Por campos y pueblos,
el tambor sonó
pero pasados los años
el camino de vuelta,
el camino de vuelta,
nadie lo encontró.

       “Y luego viene la segunda estrofa, que dice: “Por dinde y por donde…”.
       —¿Cómo? —preguntó el general.
       —“Por dinde y por donde”, exactamente así, serenísima excelencia.
       —¿Y qué significa “por dinde y por donde”?
       —No sé, serenísima excelencia, pero se canta así.
       —Bah, ¿y luego qué dice?
       —Por dinde y por donde,

Adelante vamos
y pasados los años
donde te dejé,
donde te dejé,
una cruz hallé.

      “Y luego está la tercera estrofa, que no se canta casi nunca. Dice…
       —Basta, ya es suficiente —dijo el general, y el mariscal saludó militarmente.
       —No me parece muy alegre —comentó el general cuando se hubo ido el suboficial—. Poco adecuada para la guerra, en todo caso.
       —Muy poco adecuada, verdaderamente —confirmaban con el debido respeto los coroneles del Estado Mayor.
       Cada noche, al final de los combates, mientras el terreno todavía humeaba, se enviaba a veloces mensajeros para que volaran a llevar la buena nueva.
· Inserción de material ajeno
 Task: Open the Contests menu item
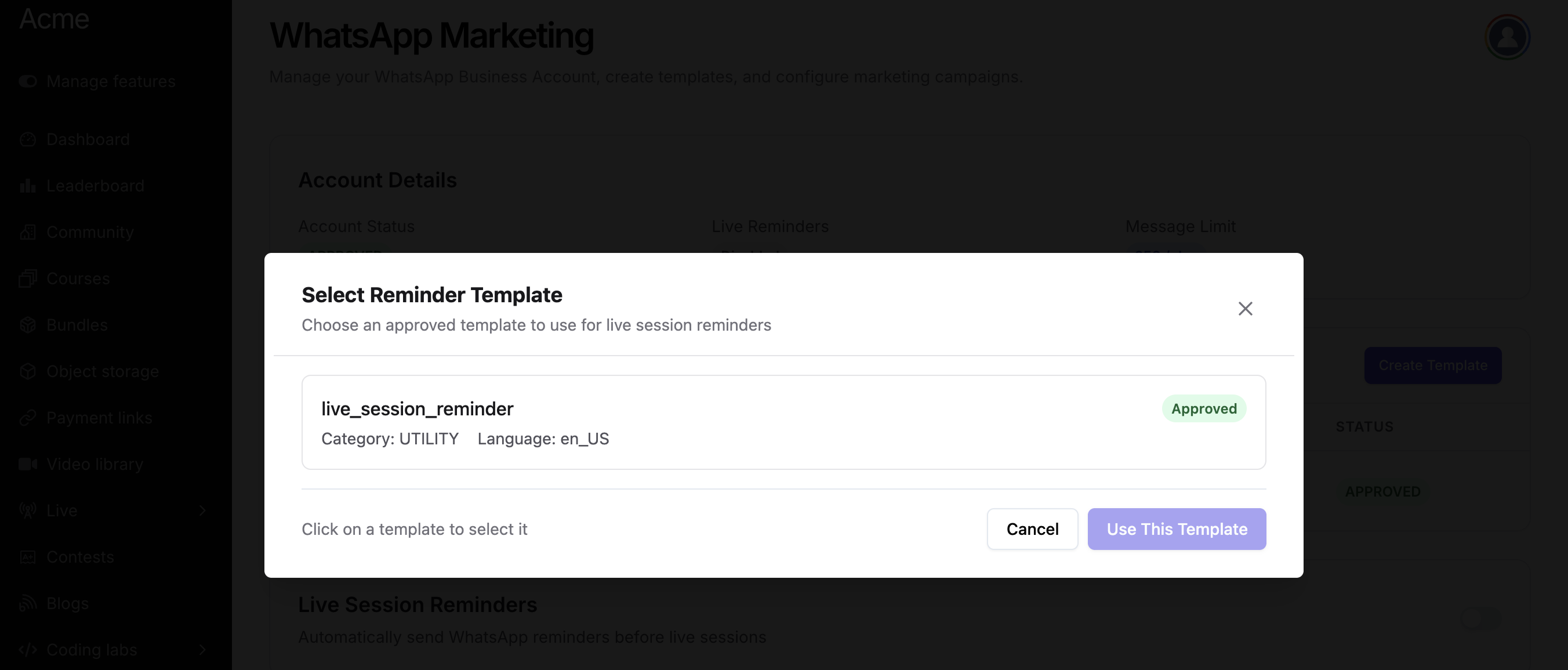click(x=80, y=557)
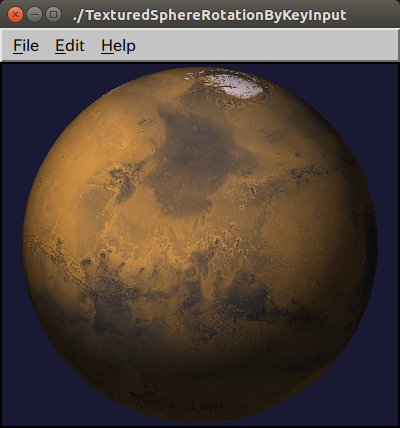Viewport: 400px width, 428px height.
Task: Minimize the window using the title bar button
Action: click(34, 15)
Las ciudades se adornaban con banderas, los hombres se abrazaban por las calles, las campanas de las iglesias repicaban y, sin embargo, quien pasaba de noche por los barrios bajos de la capital oía a hombres, muchachas y mujeres cantar siempre la misma canción, nacida no se sabía cuándo. En efecto, era bastante triste, en ella anidaba una gran resignación. Jóvenes rubias, apoyadas en el alféizar de la ventana, la cantaban lánguidamente.
       Nunca en la historia del mundo, por mucho que uno se remontara en el tiempo, se recordaban victorias semejantes; nunca ejércitos tan afortunados, generales tan valientes, avanzadas tan rápidas, nunca tantas tierras conquistadas. Había tanto para repartir que incluso el último soldado de infantería al final se vería convertido en un rico señor. Las esperanzas ya no tenían límites. Ahora, por las noches, se celebraban fiestas en las ciudades, el vino corría en abundancia, los mendigos bailaban. Y entre un jarro y otro, qué mejor que una cancioncita, un pequeño coro de amigos. “Por campos y pueblos…”, cantaban, incluida la tercera estrofa.
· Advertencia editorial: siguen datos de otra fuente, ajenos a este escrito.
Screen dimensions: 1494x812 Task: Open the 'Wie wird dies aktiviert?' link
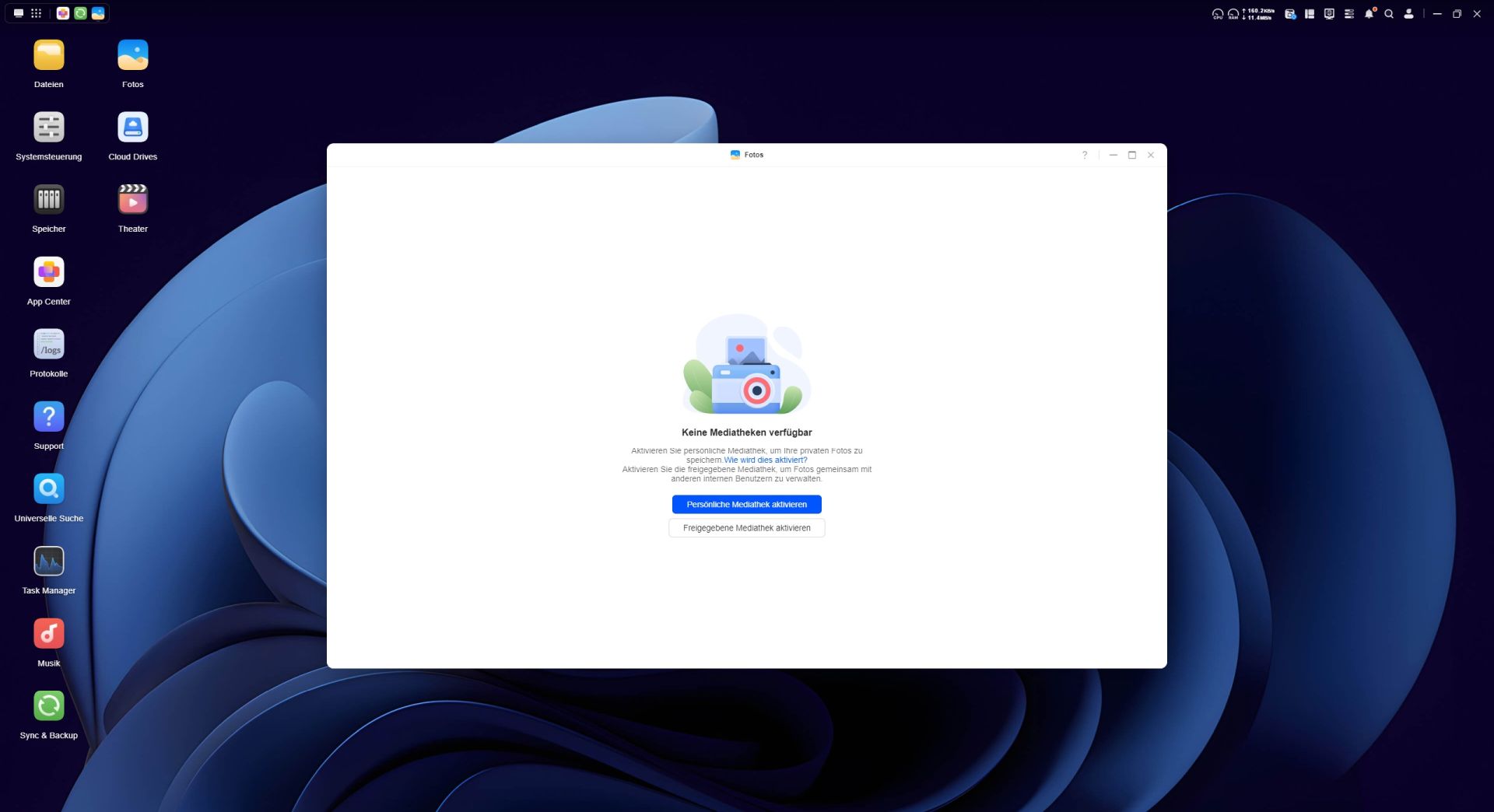tap(765, 460)
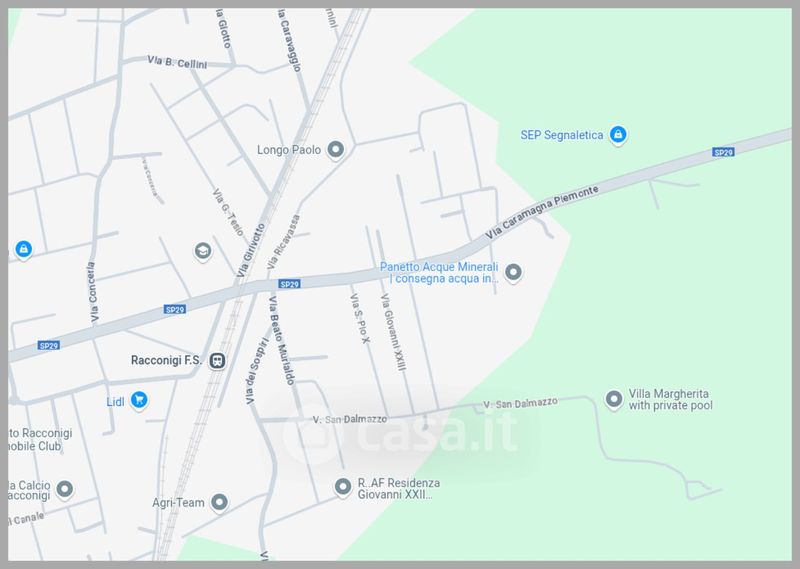Image resolution: width=800 pixels, height=569 pixels.
Task: Click the Panetto Acque Minerali pin
Action: [513, 273]
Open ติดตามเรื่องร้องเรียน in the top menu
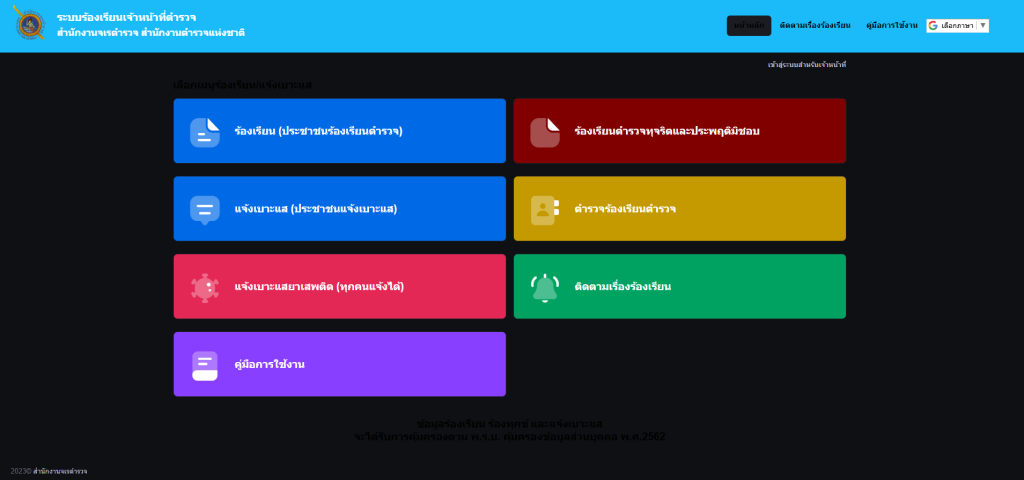 (x=815, y=25)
       Y si nuevos batallones atravesaban la plaza de la Coronación para marchar a la guerra, entonces el rey alzaba ligeramente la cabeza de los pergaminos y los partes para escuchar, y no sabía explicarse por qué aquel canto le ponía de malhumor.
       Año tras año, los regimientos avanzaban cada vez más por los campos y los pueblos, sin decidirse a tomar de una vez por todas el camino de vuelta, y se equivocaban los que apostaban por la inmediata llegada de la última y más feliz noticia. Batallas, victorias, victorias, batallas. Ahora los ejércitos marchaban a tierras increíblemente lejanas, con nombres imposibles de pronunciar.
       Hasta que, de victoria en victoria, llegó el día en que la plaza de la Coronación quedó desierta, las ventanas del palacio cerradas a cal y canto, y a las puertas de la ciudad, se oyó el estruendo de los carros de combate extranjeros que se aproximaban; y, en las llanuras remotísimas, de los invencibles ejércitos habían nacido bosques que antes no existían, monótonos bosques de cruces que se perdían en el horizonte, nada más. Porque el destino no estaba escrito en las espadas, en el fuego o en la ira de las caballerías desenfrenadas, sino en aquella canción que a reyes y generalísimos les había parecido lógicamente tan poco adecuada para la guerra. Durante años, el propio hado había hablado de forma insistente a través de aquellas pobres notas, anunciando a los hombres lo que ya estaba escrito. Sin embargo, los palacios, los capitanes, los sabios ministros habían hecho oídos sordos. Nadie había entendido; salvo los ignorantes soldados coronados de cien victorias, cuando, por los caminos de la noche, marchaban cansados hacia la muerte, cantando.